▸ Data for processing:
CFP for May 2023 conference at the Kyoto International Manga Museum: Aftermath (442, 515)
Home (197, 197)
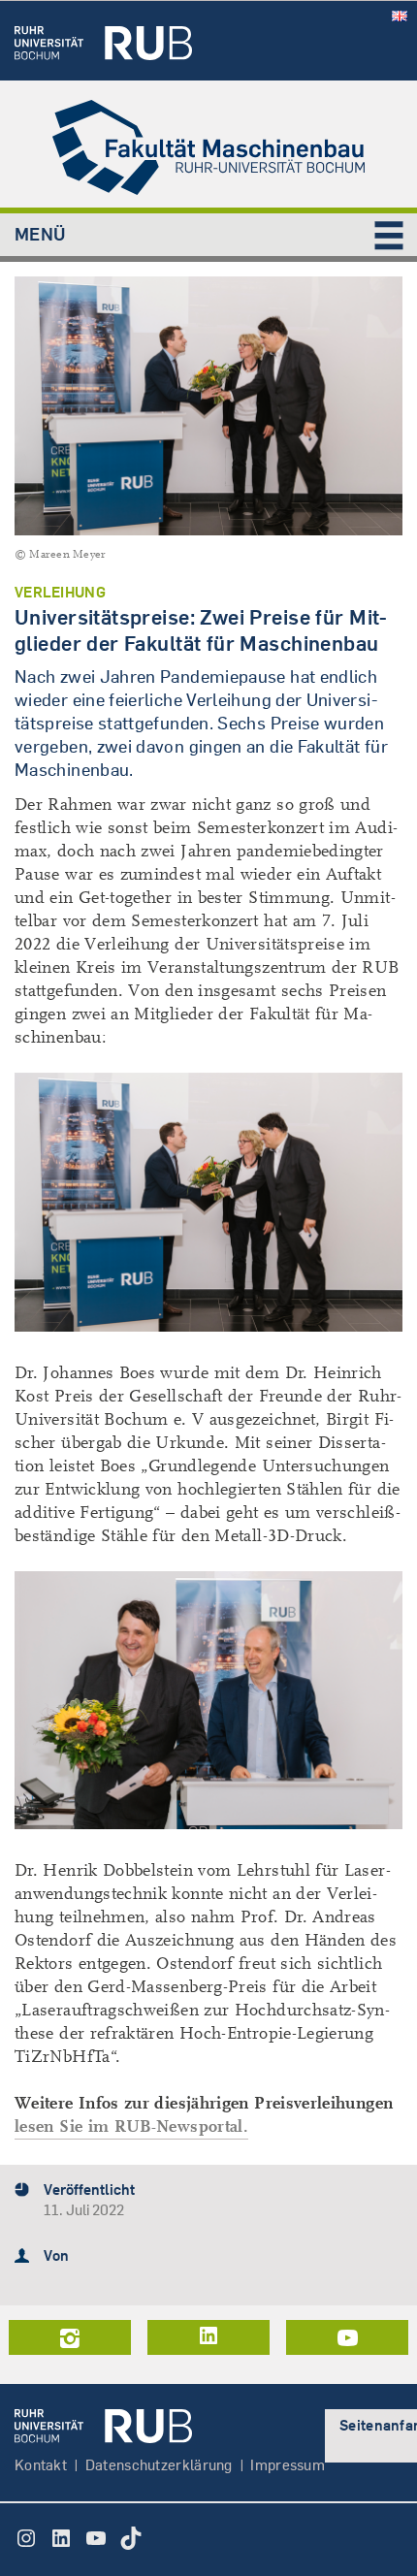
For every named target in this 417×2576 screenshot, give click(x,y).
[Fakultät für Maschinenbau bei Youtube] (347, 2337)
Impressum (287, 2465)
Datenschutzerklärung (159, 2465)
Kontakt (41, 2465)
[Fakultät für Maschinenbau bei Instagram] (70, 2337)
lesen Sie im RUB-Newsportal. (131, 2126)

==

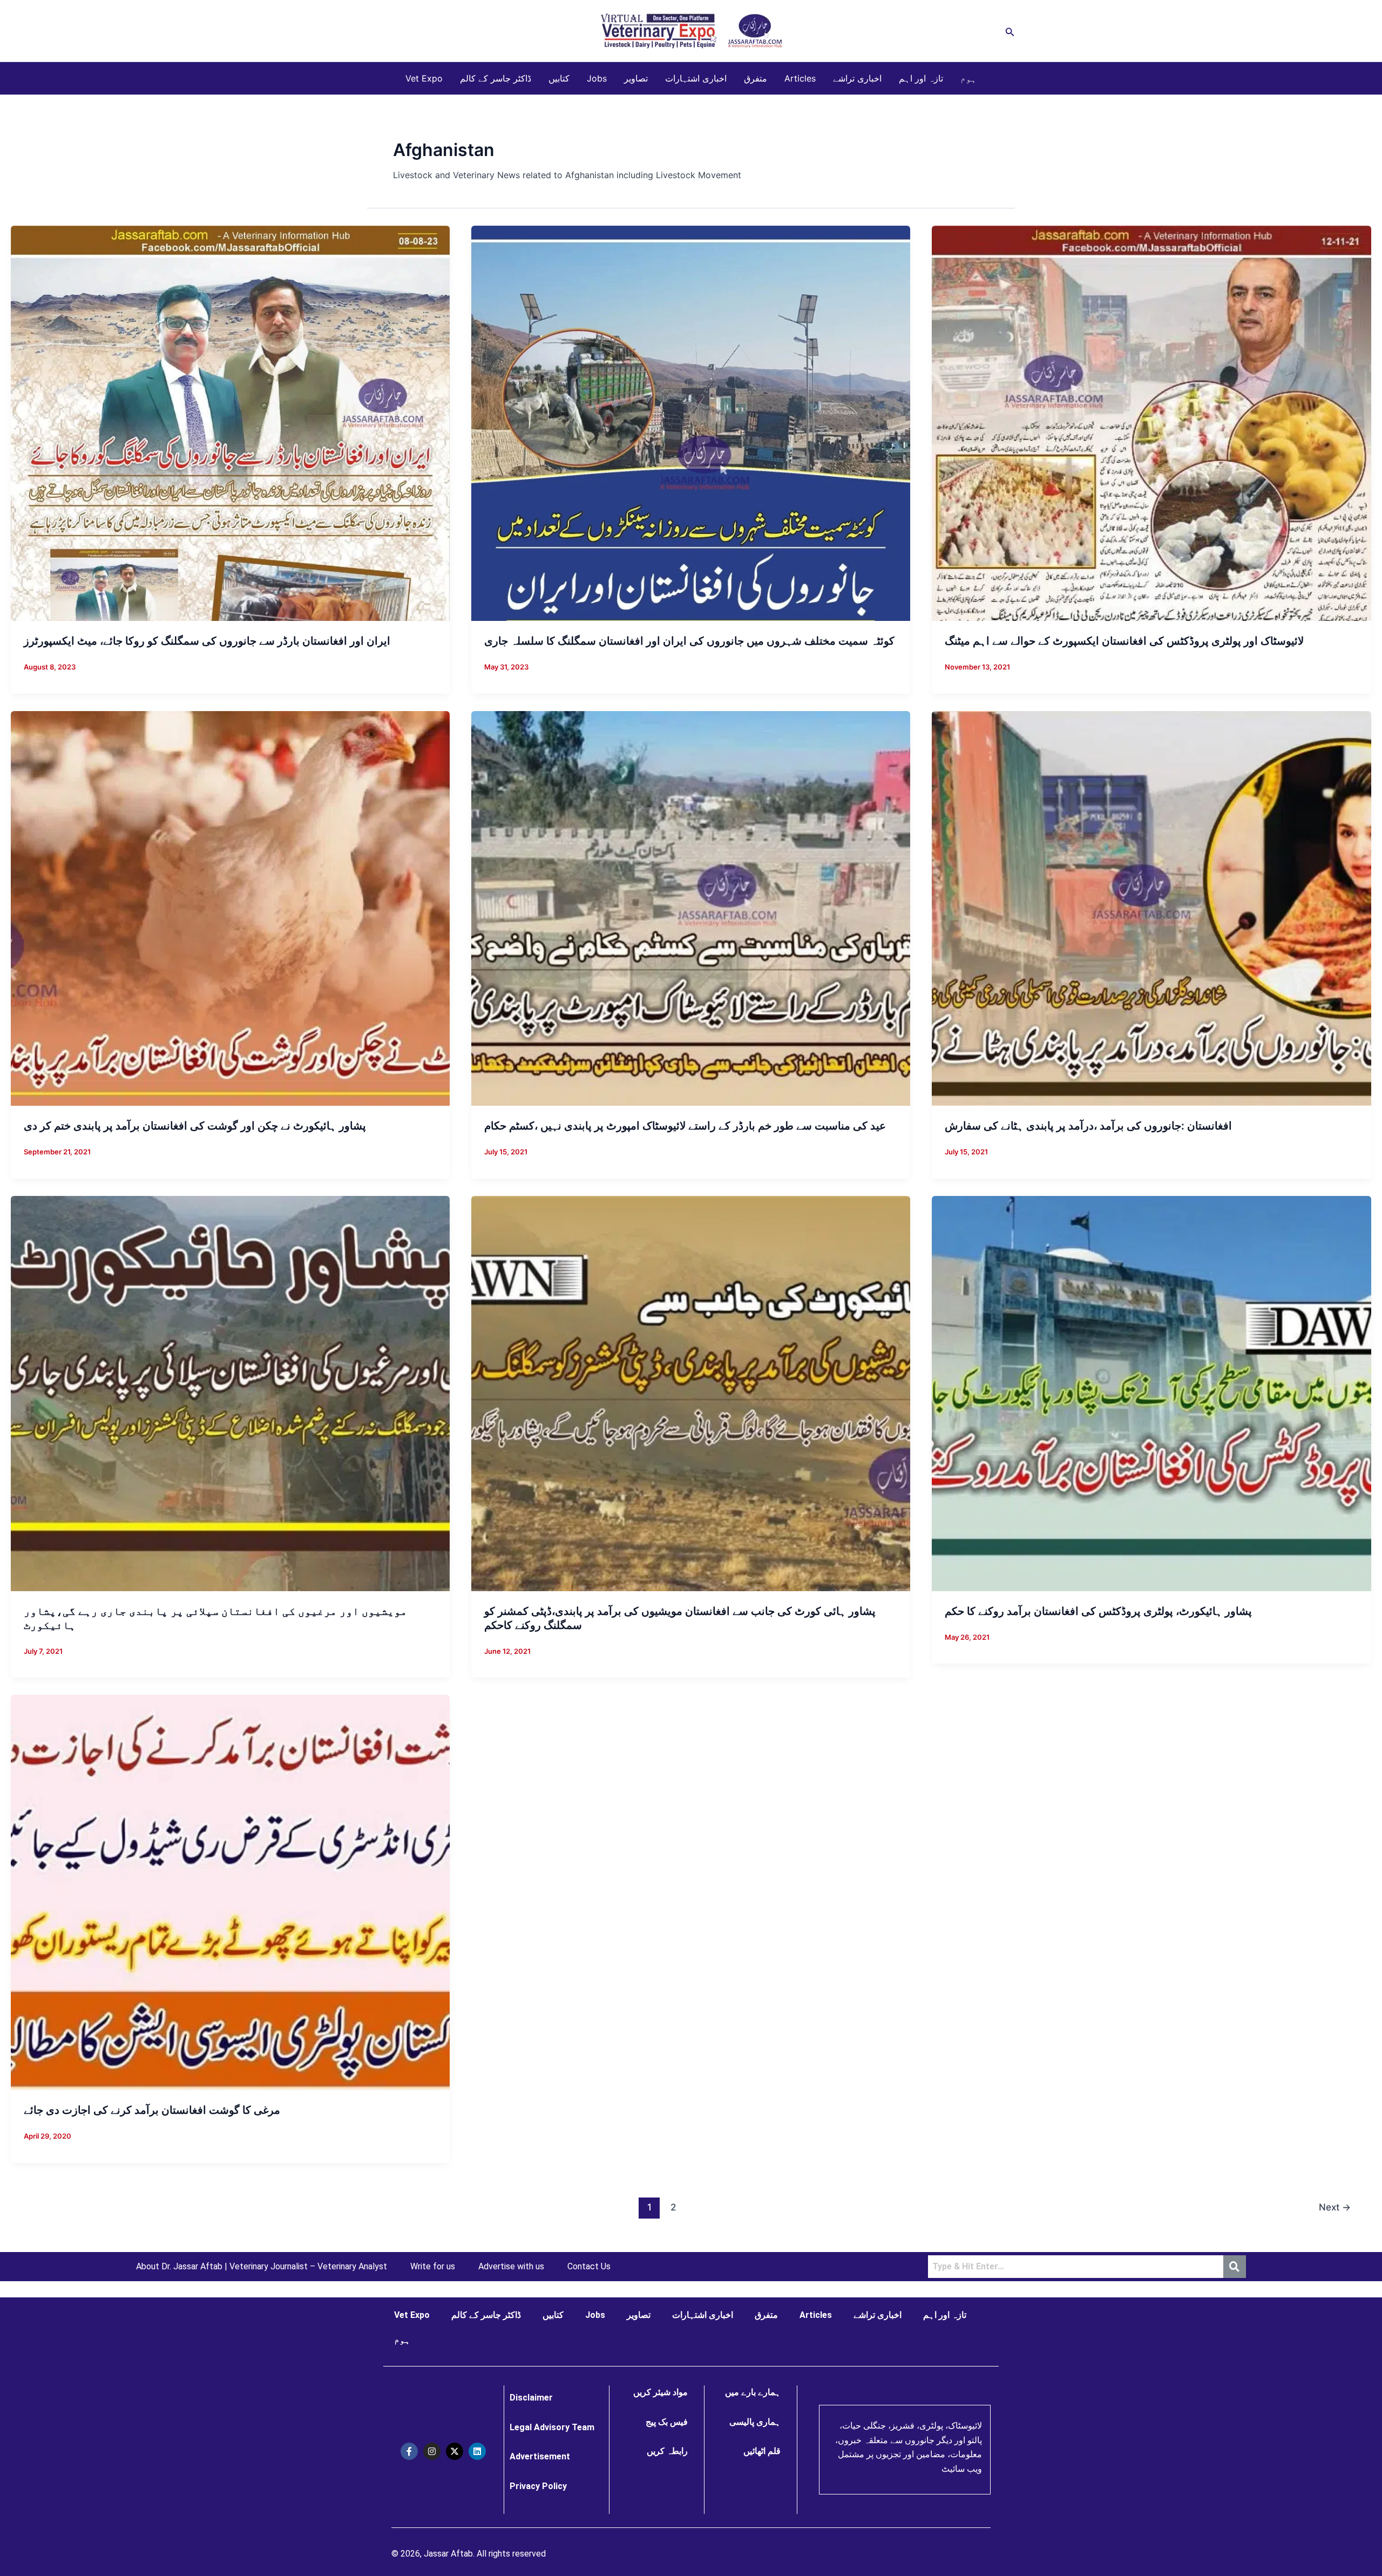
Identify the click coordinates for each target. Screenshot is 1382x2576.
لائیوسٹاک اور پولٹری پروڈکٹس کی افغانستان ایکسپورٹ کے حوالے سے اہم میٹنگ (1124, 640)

▸ Task directions: Every line in the records that holds the word "click" should be copied into the answer.

▸ Answer space:
For every named target in this 417×2576 screenshot, give click(x,y).
Identify the click coordinates for each target. Screenshot is 1382x2576.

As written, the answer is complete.